脱出
不味い状況に舌打ちする。まったく、ランドはどういう教育してんだよ?
大蛇に飛びかかったはた迷惑な騎士はやっと状況を理解したのか真っ青になって震えていた。よく見ればゴードンたちとそんなに変わらない年頃みたいだ。最近入った若手かもしれない。ランドを始めとする騎士たちはめちゃめちゃ白い目で見ている。

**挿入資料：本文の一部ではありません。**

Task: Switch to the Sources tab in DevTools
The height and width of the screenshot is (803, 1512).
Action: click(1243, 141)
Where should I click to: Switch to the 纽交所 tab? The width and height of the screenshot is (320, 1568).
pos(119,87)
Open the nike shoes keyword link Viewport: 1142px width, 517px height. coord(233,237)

まあ、気持ちはわからずでもない。あんな大きな魔物、つい手が出てしまうのは脳筋戦士の性だ。かなわないにしても一太刀、とは思わないが、そういう血気盛んな奴がいるのもまた事実。仕方ないな、若い騎士が目の前で死なれるのは気分悪いから、生きて戻れたら胃液吐くまで鍛えてやろう。もちろん、ここにいる奴らも止められなかったんだから同罪だ。
「お前ら、連帯責任だからな」
ちらりと視線を向けて睨むと、ランドは肩を竦め、騎士たちは若いのと同じくらい青くなった。
とりあえずこの件はいったん〆て、現状を確認する。
ベルは紫黒と並んで2体の大蛇の前に立ち、何やら話しかけている。胡散臭い笑みを浮かべているがそれなりに有効みたいだな。さすが王族。いつもと変わらないように見えるが、離れていても吐き気を憶えるほどの瘴気が少し薄まったところを見ると大蛇たちが乗ってきたんだろう。紫黒はもともと奴らの敵だそうだから大蛇たちをひきつけると思ってたが、それ以上にベルに興味津々なのには恐れ入る。どんな話をしているのか、ここまで届かないのが残念だ。

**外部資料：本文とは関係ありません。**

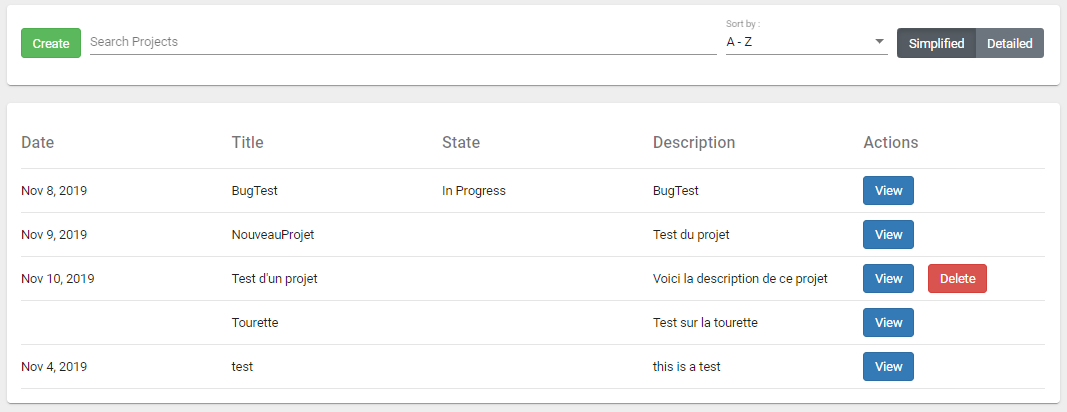Click the green Create button

coord(51,43)
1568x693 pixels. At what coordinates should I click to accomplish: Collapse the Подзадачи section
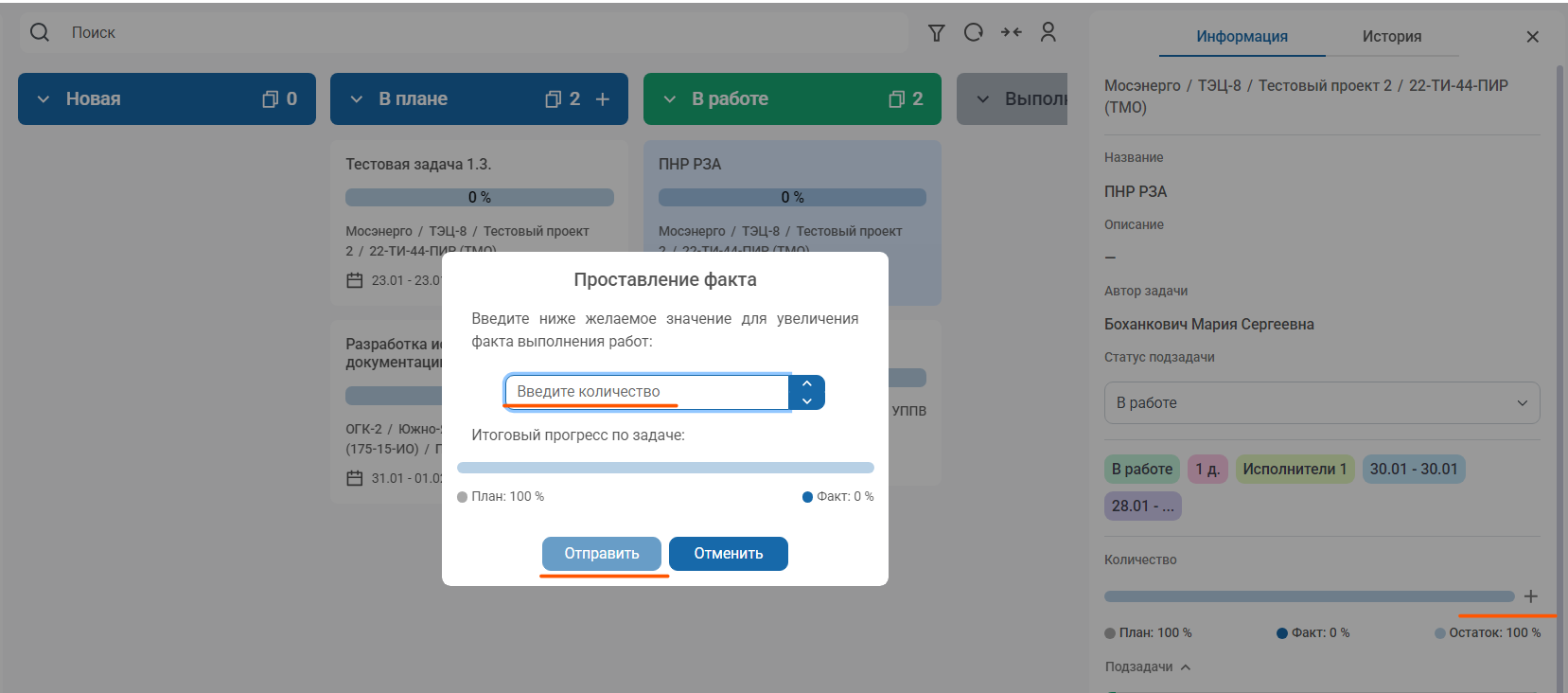(x=1186, y=667)
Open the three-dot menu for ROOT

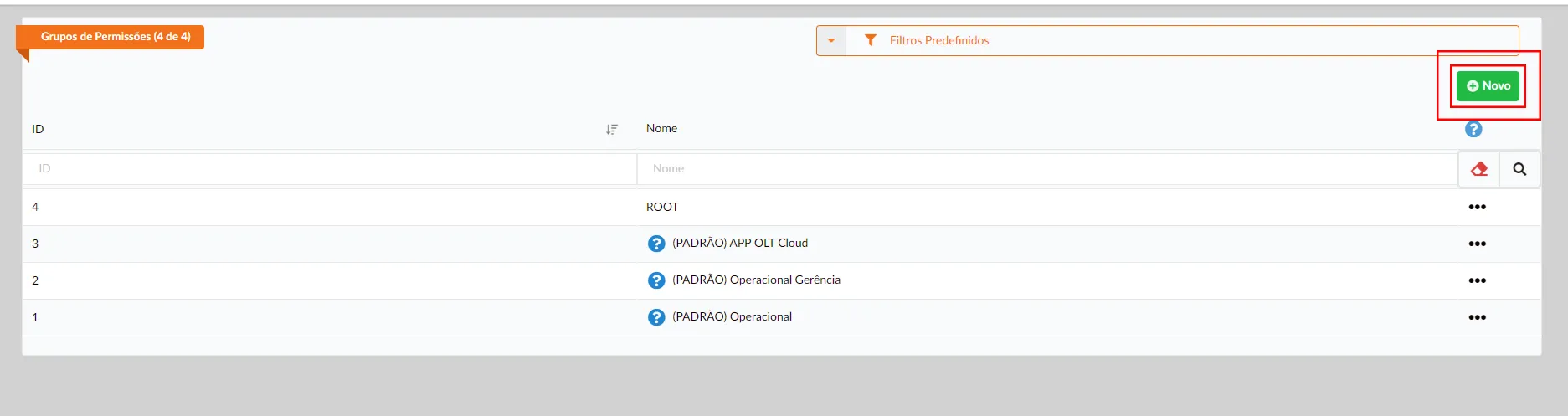1477,207
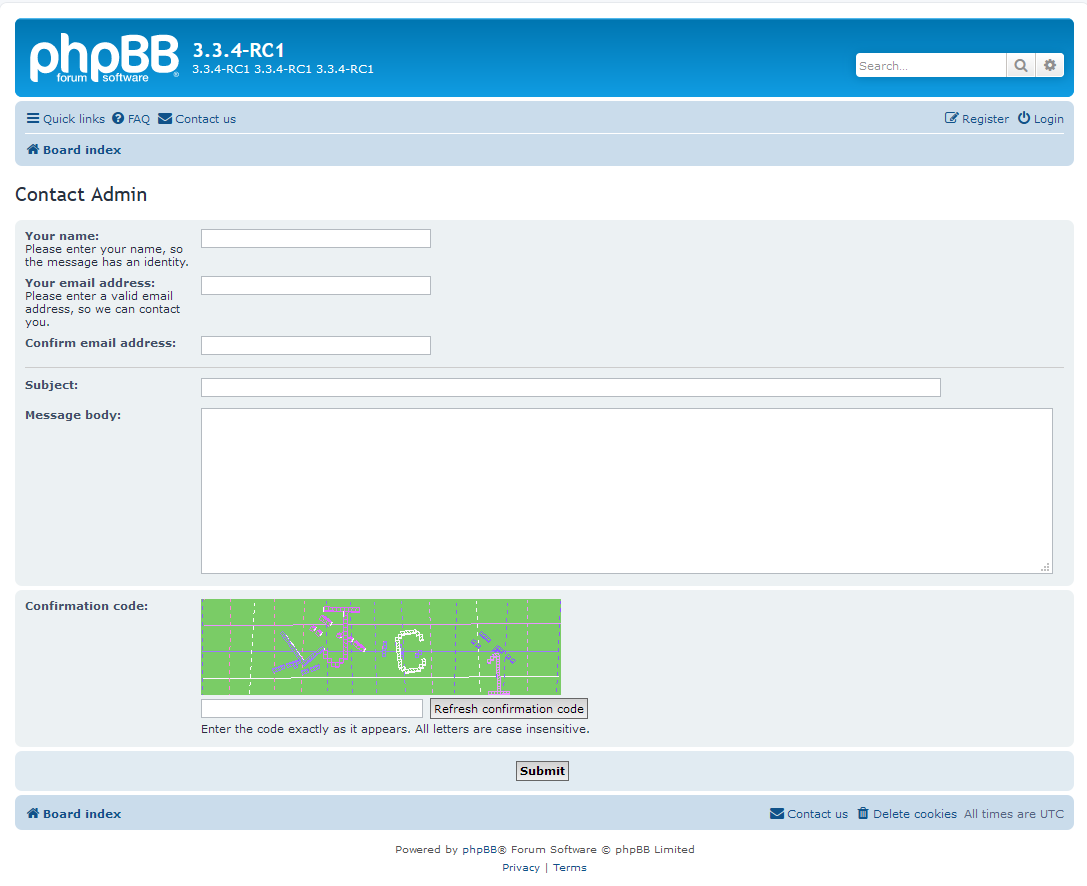
Task: Submit the contact admin form
Action: (x=542, y=771)
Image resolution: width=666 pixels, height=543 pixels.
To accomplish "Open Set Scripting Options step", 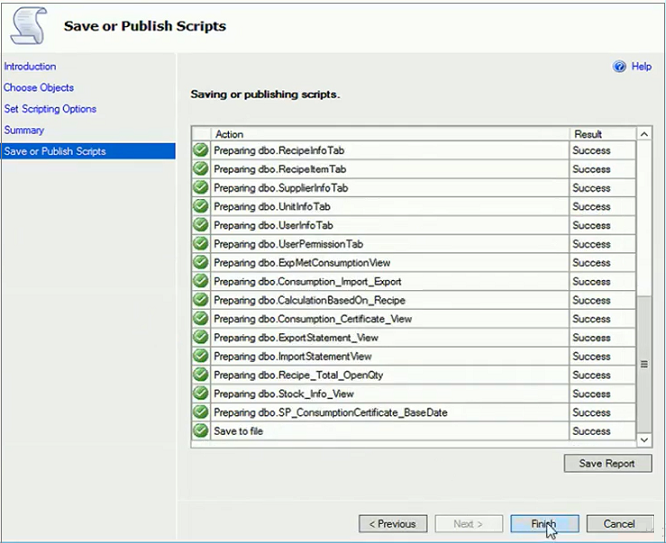I will [x=50, y=109].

ベルが後ろ手に合図を送ってきたので、少しずつ後退し、大きく開いたままの入り口に向かう。
クラークが嬉しそうに目を細めたのが目に入った。横にいたゴードンは顔を赤くして目を伏せている。聞けばちらりとこちらを見たベルが二人に気づいて小さく笑ったんだそうだ。ただそれだけのことだったがものすごく嬉しい、とクラークは呟き、ゴードンは頷いた。ともに涙目だった。
「そうか」
それだけ言って二人の髪を掻き混ぜてやった。ベルも気にしてたんだろうな。とりあえずこいつらの目にやる気がみなぎったのは嬉しい。
ゆっくりゆっくり、カタツムリの如く進んでいく。
意識を刈り取った冒険者はとにかく重い。意識がない奴は重たく感じるってのもあるが、こいつらは図体が大きい奴が多い上に、金属鎧だの大剣だの重たい装備ばかり着けている。途中で何人かは目を覚ましたが、口を開く前に大蛇の瘴気に当てられて固まった。直後、正しく自分の置かれている場を理解し、コクコクと頷く。生き残っているだけあって場数は踏んでいたのだろう。これから自分たちがどうなるかも薄々察しているようだがおとなしくついてくる。意識があるのとないのとじゃ引っ張るほうの労力も違うので、騎士も少しだけ楽になったようだ。
じりじりと外に向かって下がる俺たちに気づいたのか、大蛇が妨害してきた。尾を震わせえ、地面に強く打ち付けて床に亀裂が走らせる。ひび割れの下からにじみ出た水が足元をジワリと濡らしていき、歩みを止めさせた。
じわじわと染み出てくる水は大河のものだろう。倉庫は船を横付けできるように作られているから、床の亀裂が大きな穴になったときには倉庫自体が崩れて川に落ちる可能性もあるな。俺は泳げるが、崩れる建物と一緒に沈んだら生き残れるかはわからん。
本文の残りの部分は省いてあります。